◆ **Work order**: Start the copy at the line containing "Viewport: 720px width, 706px" and run it through the last line of the records. Repeat each line exactly; omit pictures.
──────── Available data ────────
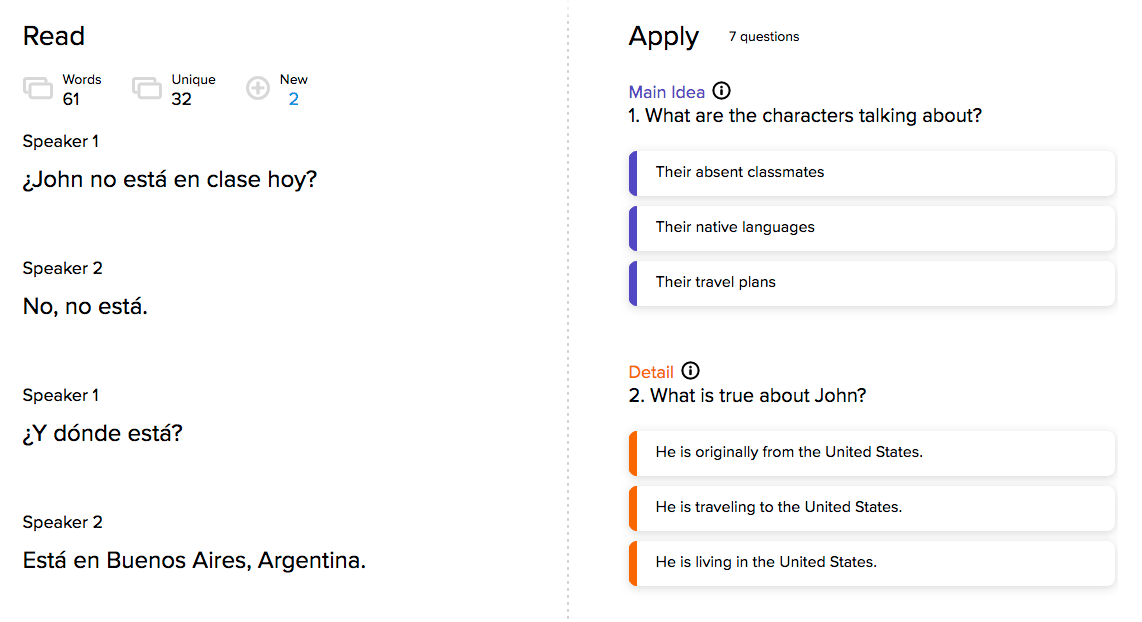Click "Está en Buenos Aires, Argentina." line
Viewport: 1142px width, 622px height.
tap(194, 561)
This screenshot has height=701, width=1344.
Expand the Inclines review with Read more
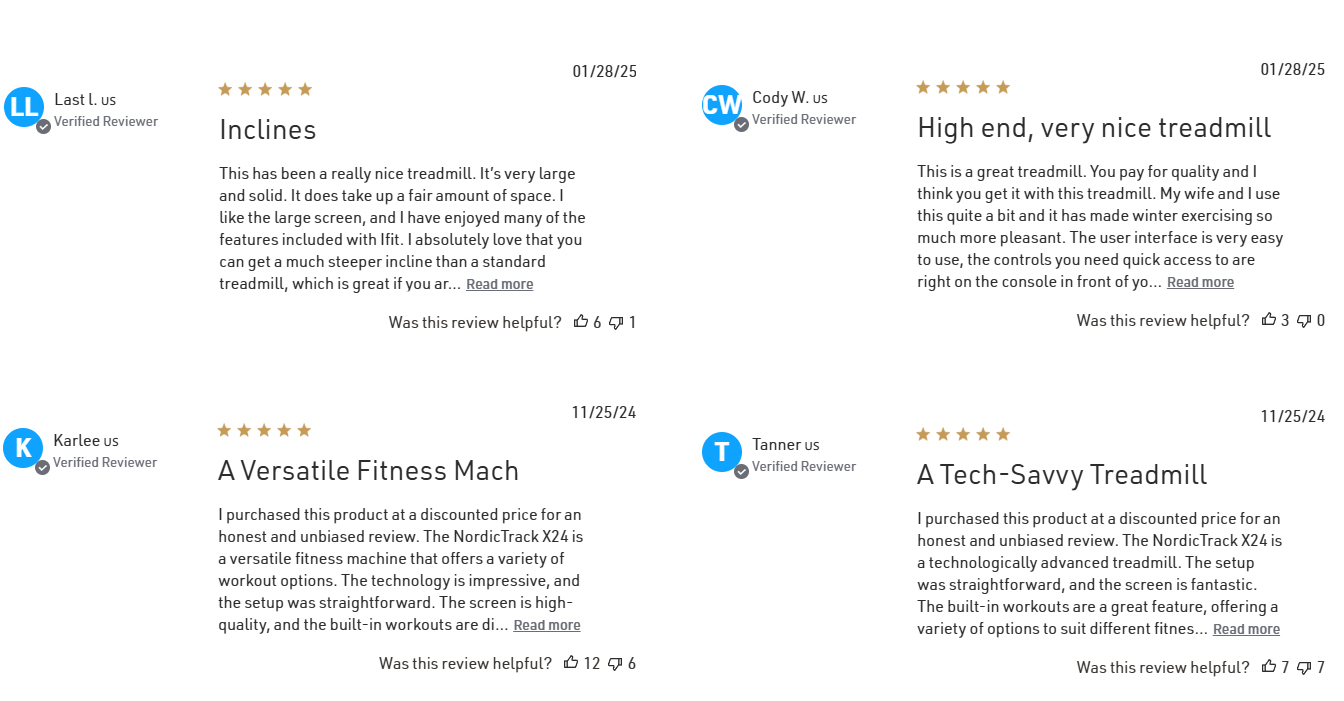(x=499, y=284)
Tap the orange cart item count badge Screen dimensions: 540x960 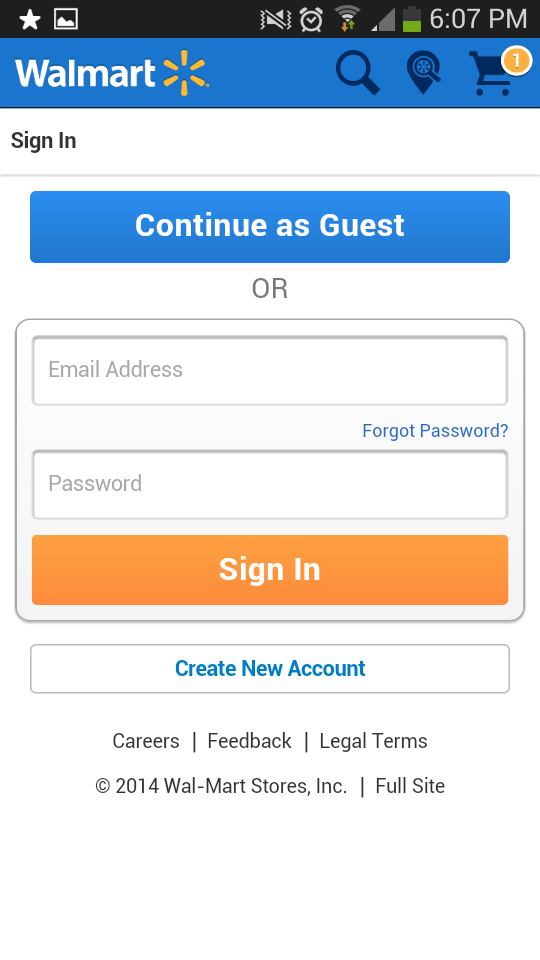pos(516,61)
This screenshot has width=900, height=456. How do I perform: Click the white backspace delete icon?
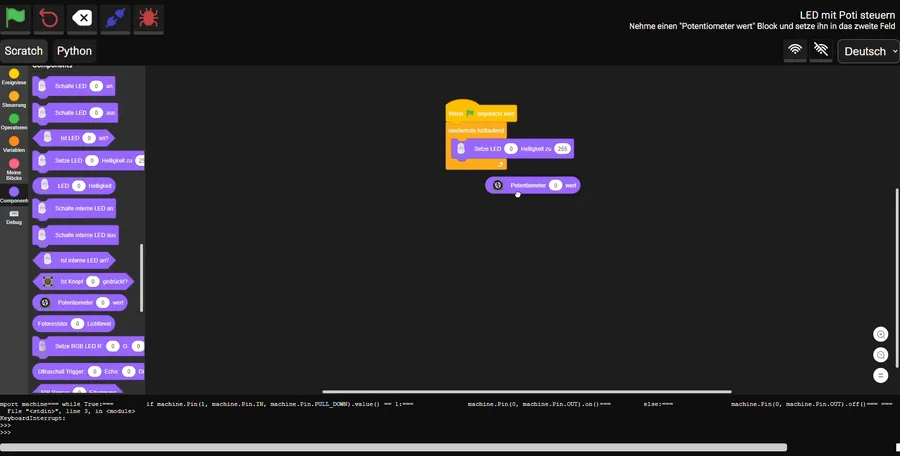(83, 18)
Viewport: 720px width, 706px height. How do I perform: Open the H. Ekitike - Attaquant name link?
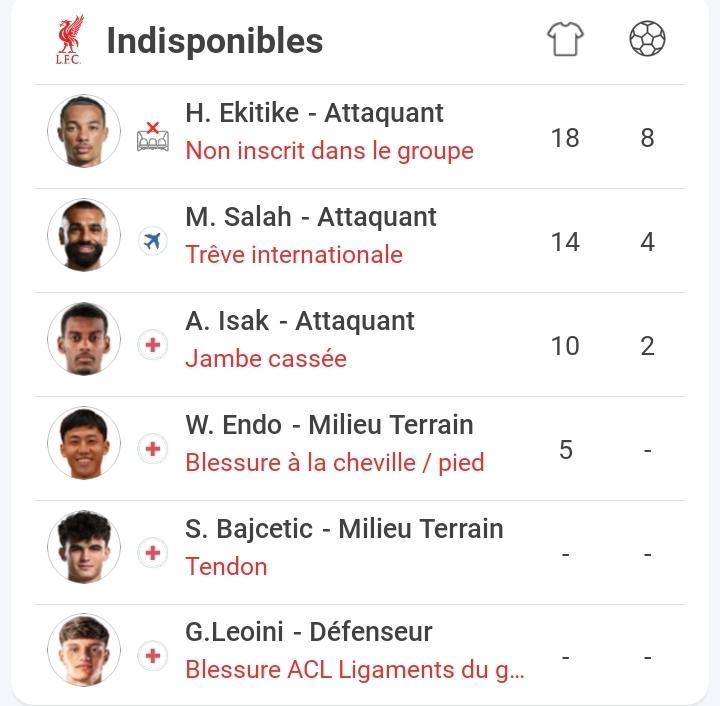coord(314,113)
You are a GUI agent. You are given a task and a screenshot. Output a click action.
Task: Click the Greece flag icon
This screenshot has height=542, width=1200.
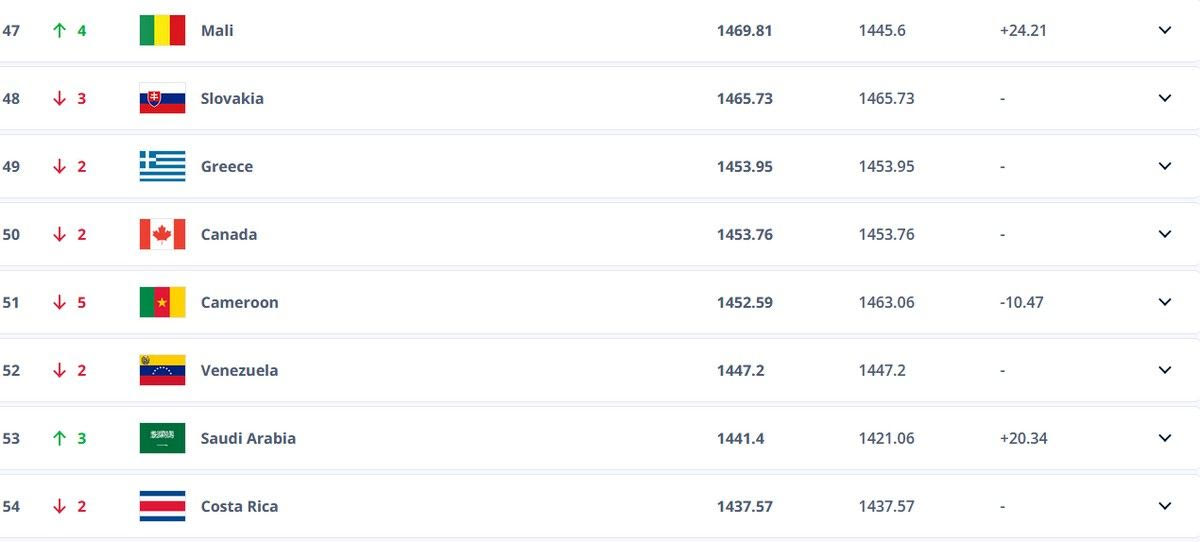tap(162, 166)
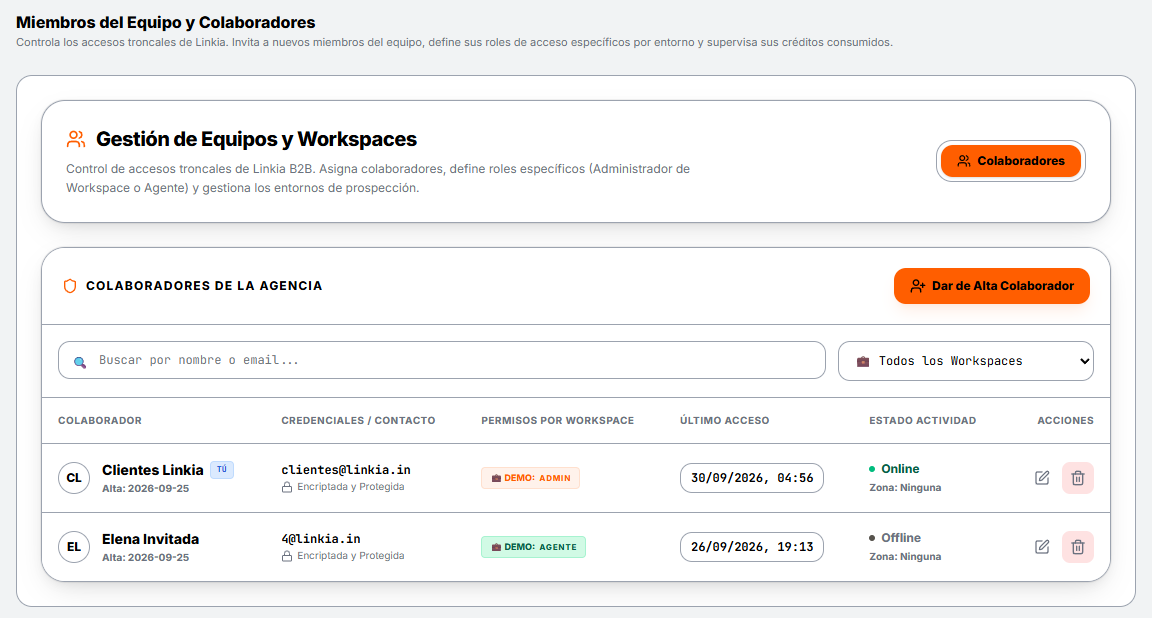1152x618 pixels.
Task: Switch to the Colaboradores tab button
Action: [x=1010, y=161]
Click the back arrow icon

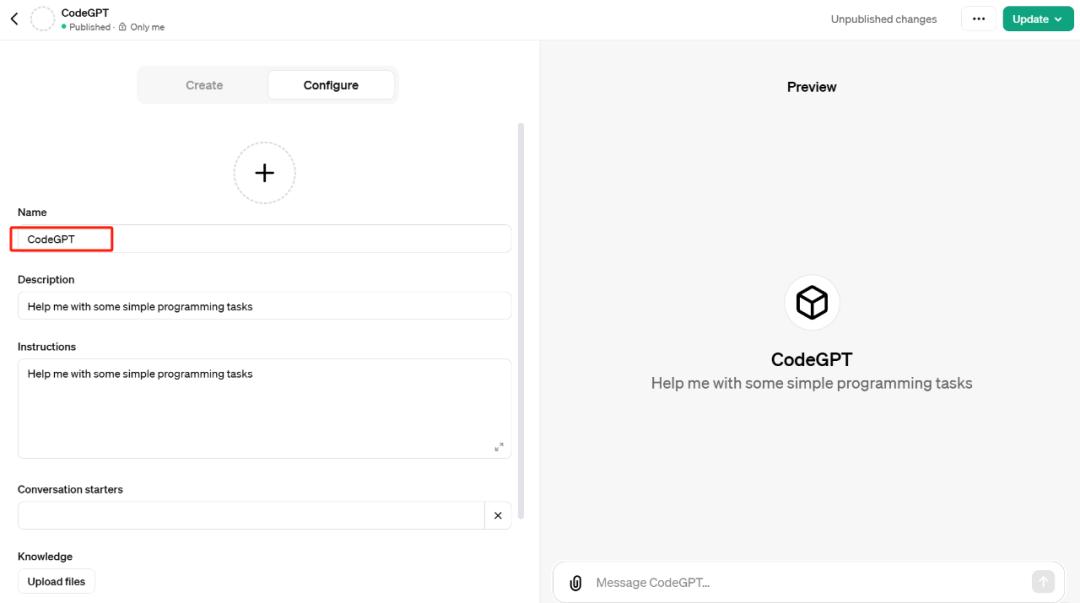[14, 19]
────────
◆ **Response below**:
Viewport: 720px width, 706px height. How do I perform: Open the H. Ekitike - Attaquant name link?
coord(314,113)
You are a GUI agent. You are given a task and a screenshot. Output a click action.
Task: Click the Greece flag icon
This screenshot has height=542, width=1200.
tap(162, 166)
1152x618 pixels.
Task: Switch to the Colaboradores tab button
Action: [x=1010, y=161]
Click the back arrow icon

[14, 19]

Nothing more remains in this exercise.